### ABOUT THIS EXERCISE
Each line below should be quoted exactly, please.

### DATA FOR THIS TASK
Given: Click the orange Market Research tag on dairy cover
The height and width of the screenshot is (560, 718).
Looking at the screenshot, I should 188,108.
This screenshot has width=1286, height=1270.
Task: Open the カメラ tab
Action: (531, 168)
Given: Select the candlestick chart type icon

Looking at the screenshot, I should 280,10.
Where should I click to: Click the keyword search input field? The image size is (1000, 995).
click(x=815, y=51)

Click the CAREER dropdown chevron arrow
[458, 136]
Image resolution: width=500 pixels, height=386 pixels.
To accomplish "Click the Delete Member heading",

### ANSWER BELOW
Given: Click the orange Market Research tag on dairy cover
The height and width of the screenshot is (560, 718).
Looking at the screenshot, I should 188,108.
This screenshot has width=1286, height=1270.
Task: Open the カメラ tab
Action: (531, 168)
Given: Select the candlestick chart type icon

Looking at the screenshot, I should 280,10.
Where should I click to: Click the keyword search input field? The image size is (1000, 995).
click(x=815, y=51)

Click the CAREER dropdown chevron arrow
[458, 136]
Image resolution: width=500 pixels, height=386 pixels.
To accomplish "Click the Delete Member heading",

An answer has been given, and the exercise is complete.